The best way to find out what your focus is in this medium you should shoot all aspects of iPhoneography ranging from people, animals, landscapes, and stills. Jamie takes advantage of opportunities to capture with his iPhone documenting what’s presented to him. This soon to be father shares with us his vision.
The iPhoneography story of Jamie Pachomski…
EC: Where are you from? Tell me about yourself?

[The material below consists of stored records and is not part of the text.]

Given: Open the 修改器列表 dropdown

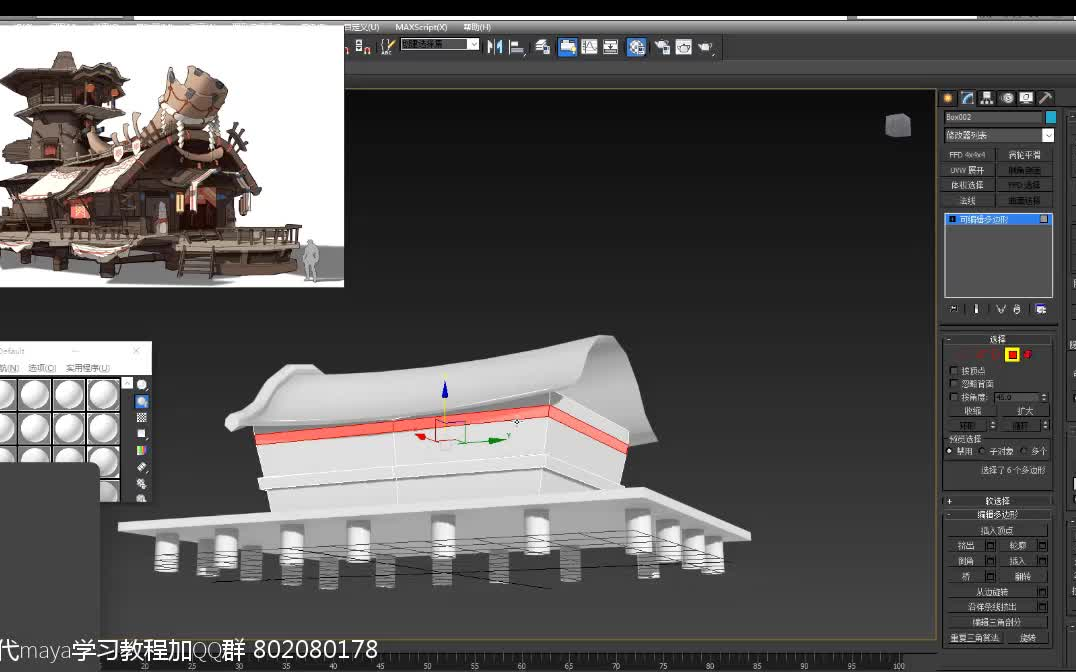Looking at the screenshot, I should (x=997, y=133).
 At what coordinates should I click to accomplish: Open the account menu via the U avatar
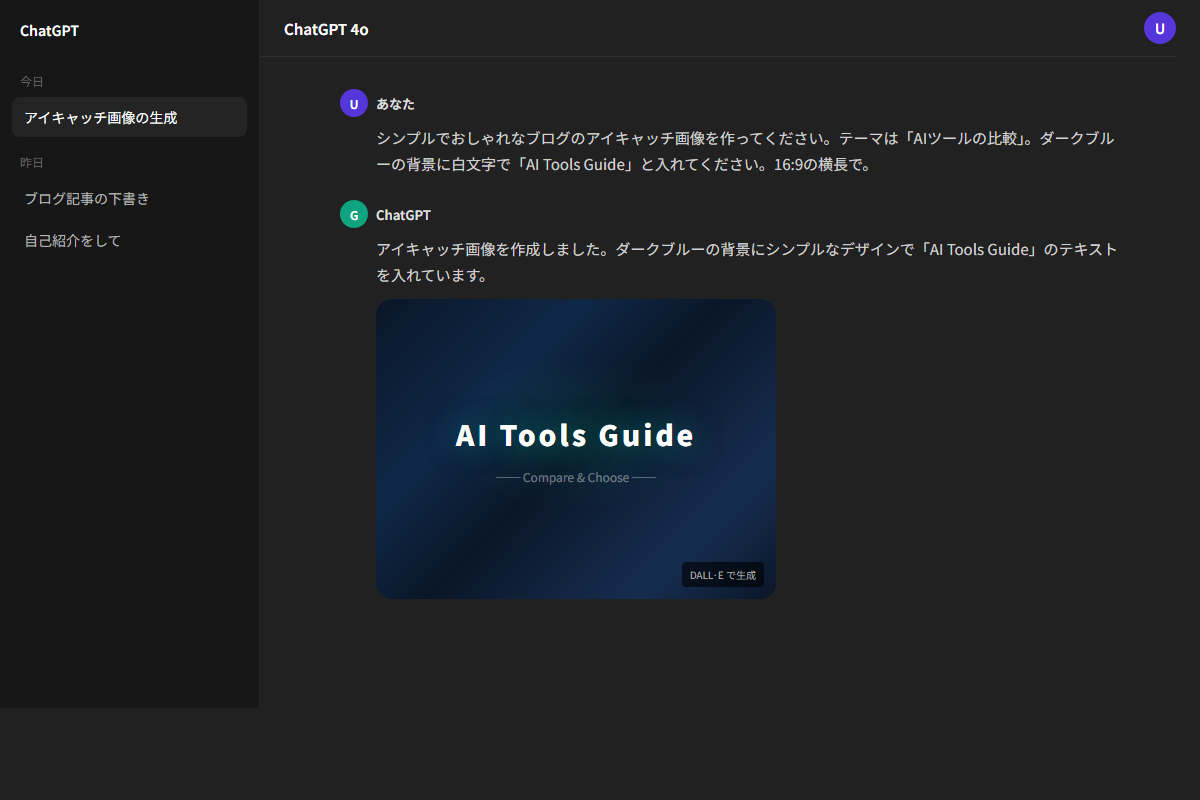[x=1160, y=28]
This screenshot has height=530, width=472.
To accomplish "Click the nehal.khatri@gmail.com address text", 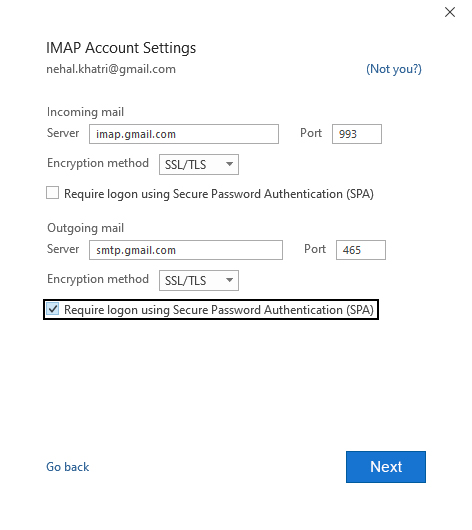I will (111, 69).
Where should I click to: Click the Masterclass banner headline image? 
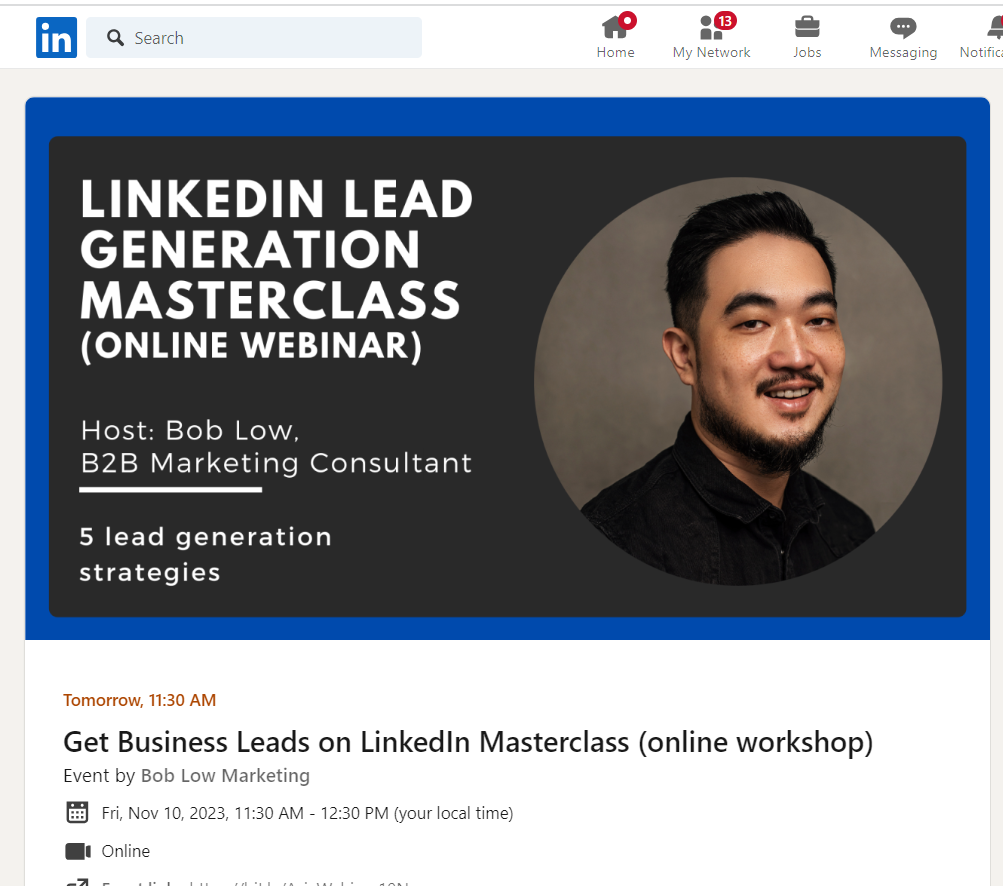click(276, 271)
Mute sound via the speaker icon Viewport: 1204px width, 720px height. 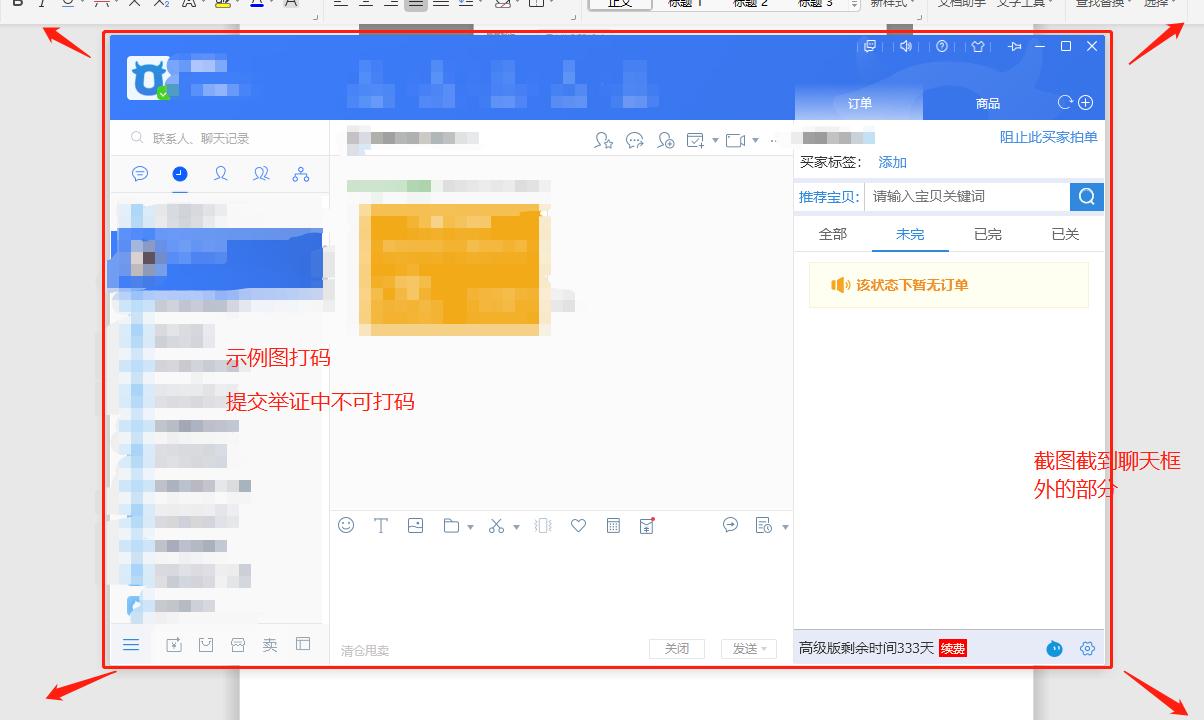click(x=906, y=46)
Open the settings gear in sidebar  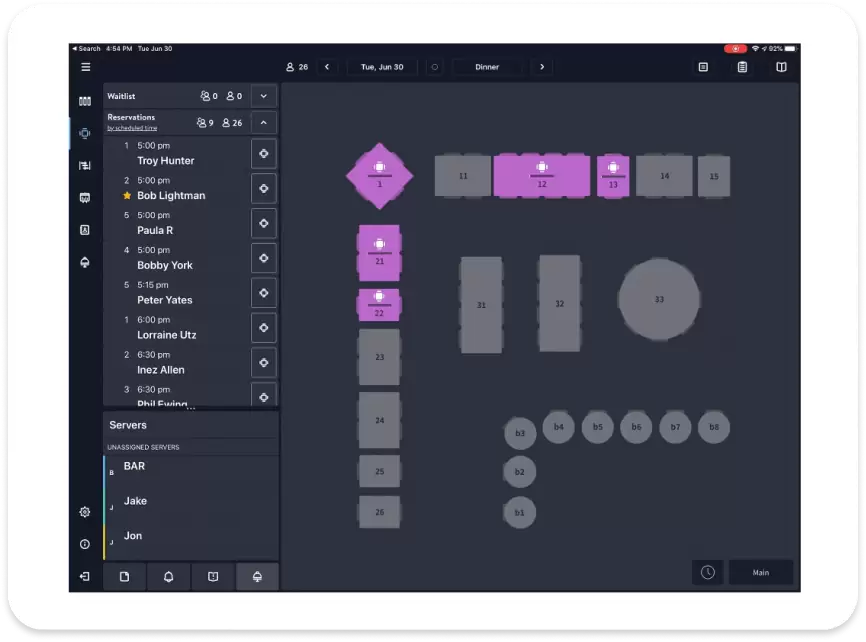[x=85, y=512]
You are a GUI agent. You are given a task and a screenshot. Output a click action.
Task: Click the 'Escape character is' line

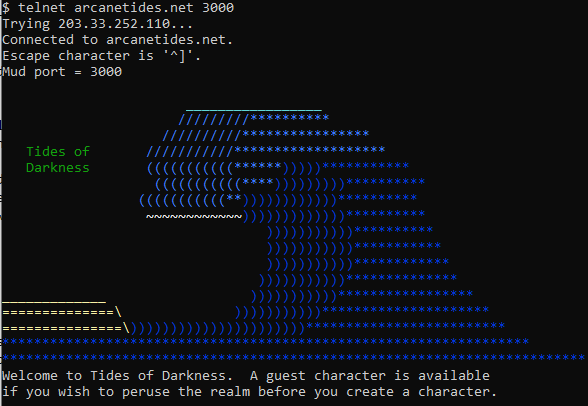pos(102,56)
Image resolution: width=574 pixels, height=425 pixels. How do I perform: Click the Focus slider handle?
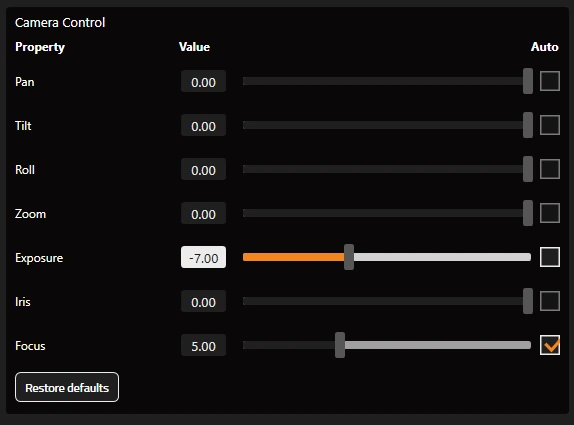click(340, 345)
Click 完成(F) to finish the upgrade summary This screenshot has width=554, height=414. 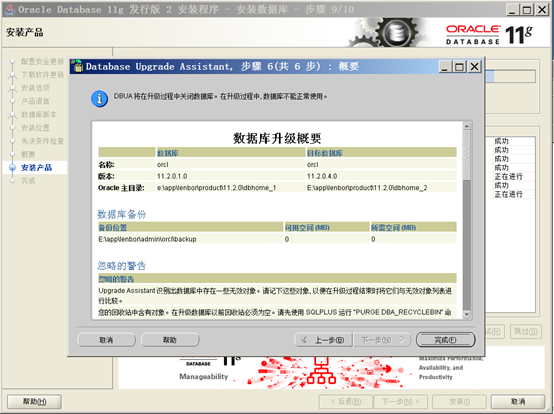point(445,340)
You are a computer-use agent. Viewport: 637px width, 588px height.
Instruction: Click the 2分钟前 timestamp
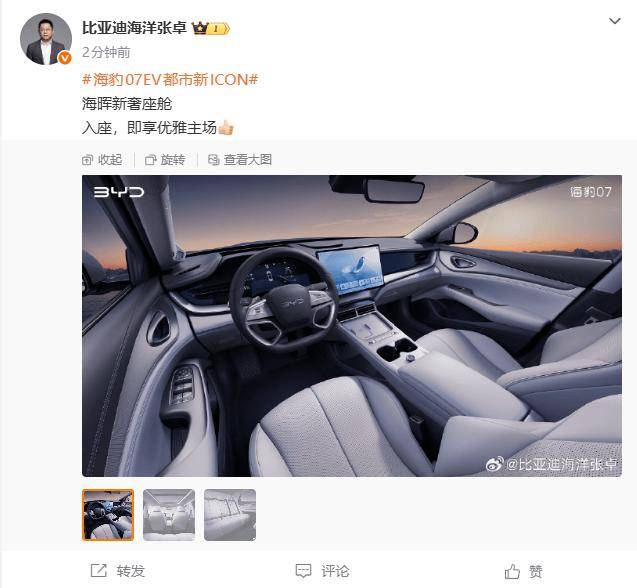click(x=106, y=52)
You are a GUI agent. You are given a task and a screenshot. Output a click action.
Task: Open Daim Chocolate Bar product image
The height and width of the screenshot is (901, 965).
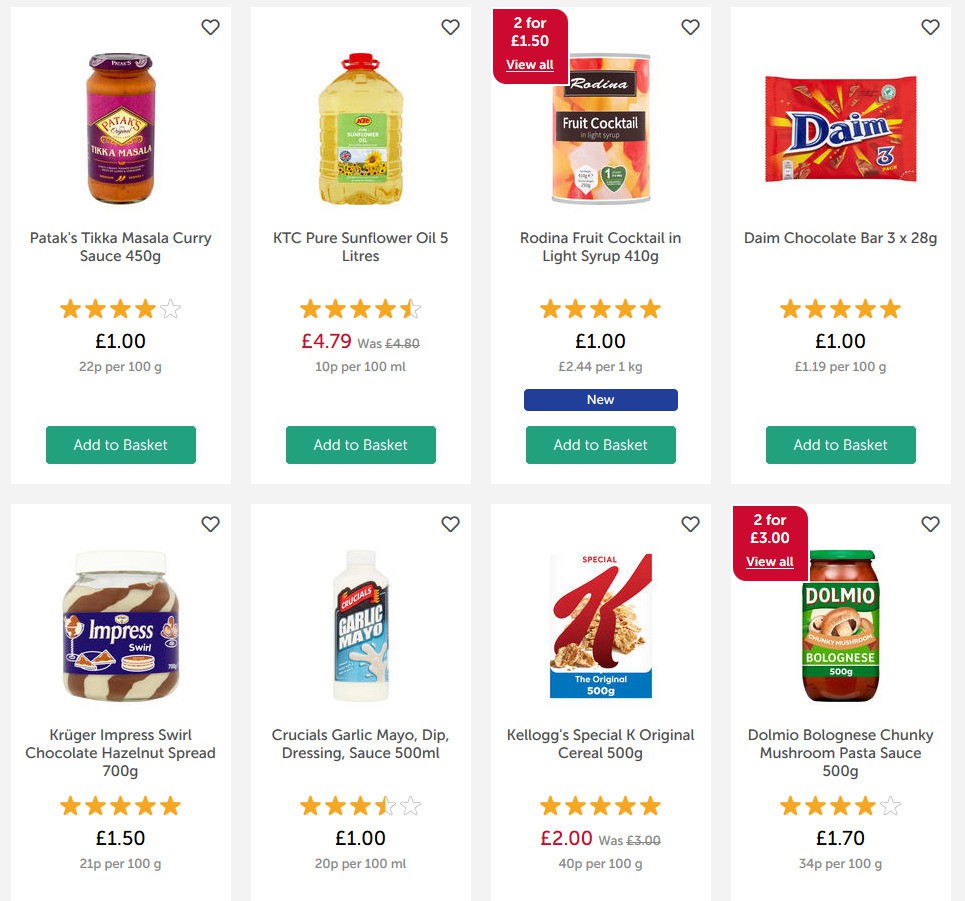(x=840, y=129)
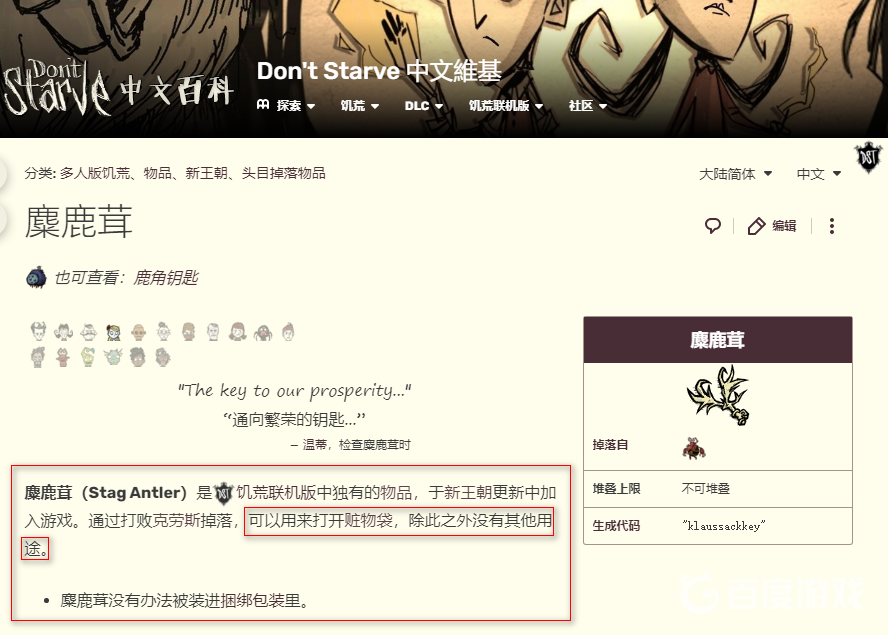Click the DST shield badge icon
The width and height of the screenshot is (888, 635).
point(868,158)
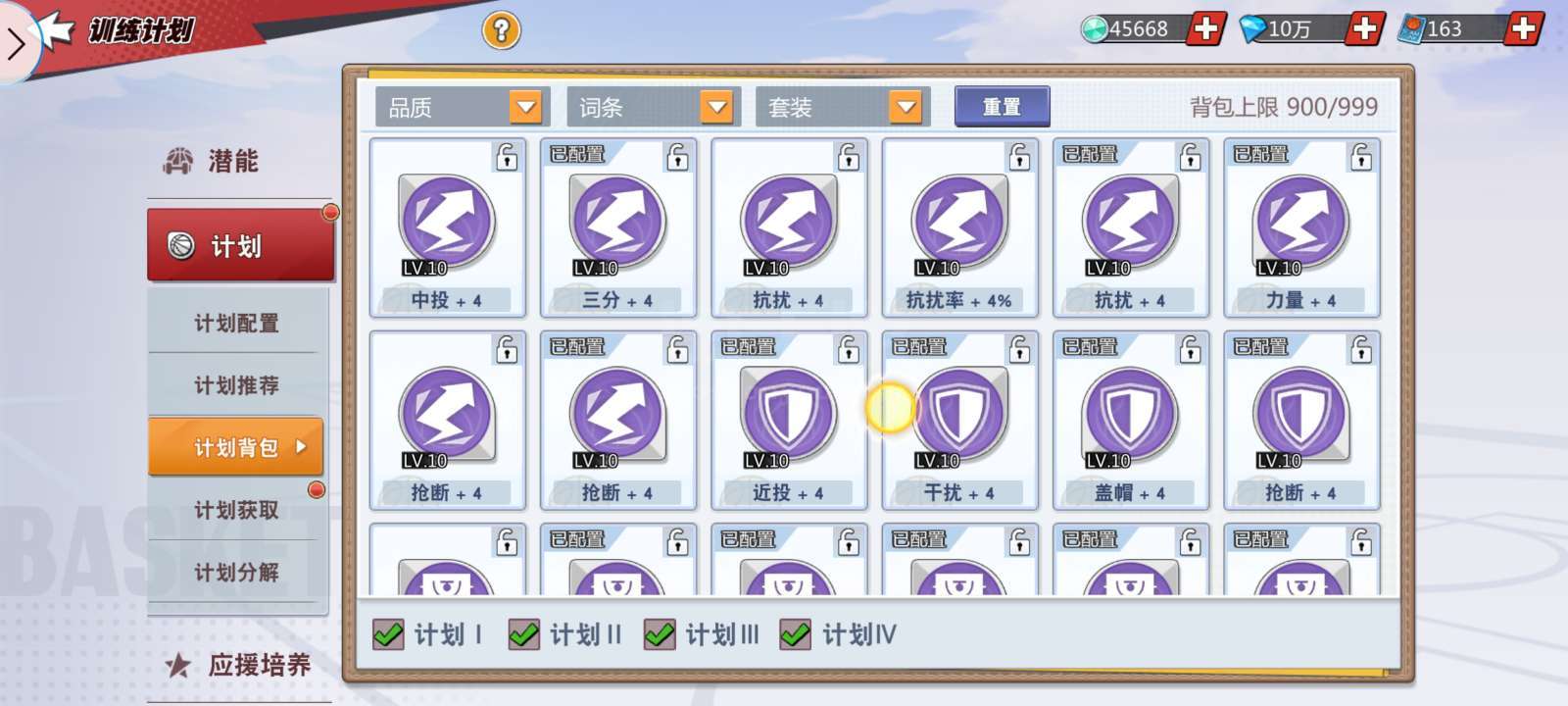1568x706 pixels.
Task: Click the 重置 reset button
Action: pos(1002,107)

JP: I’m originally from Pascoag—a small village in the Northwest corner of Rhode Island. Today, I live in the central part of the state in a town called Johnston, just minutes outside Providence. By day, I am a senior public relations consultant at FM Global, one of the world’s largest commercial property insurers. By night, on my day’s off and on the weekends, I’m an ever-aspiring photographer at heart. I enjoy shooting the usual stuff—people, landscapes, nature, still life and animals—all subjects to aid in the discovery of my photographic “brand.” It will be a great day when someone says “That’s definitely a Jamie Pachomski original.” I expect my first-born child (due Feb 1st) will give my iPhone some additional exercise. I also enjoy playing guitar, gourmet cooking, spending time with my tolerant wife and four dogs, writing occasionally, completing home improvement projects and enjoying red wines of all sorts, to name a few.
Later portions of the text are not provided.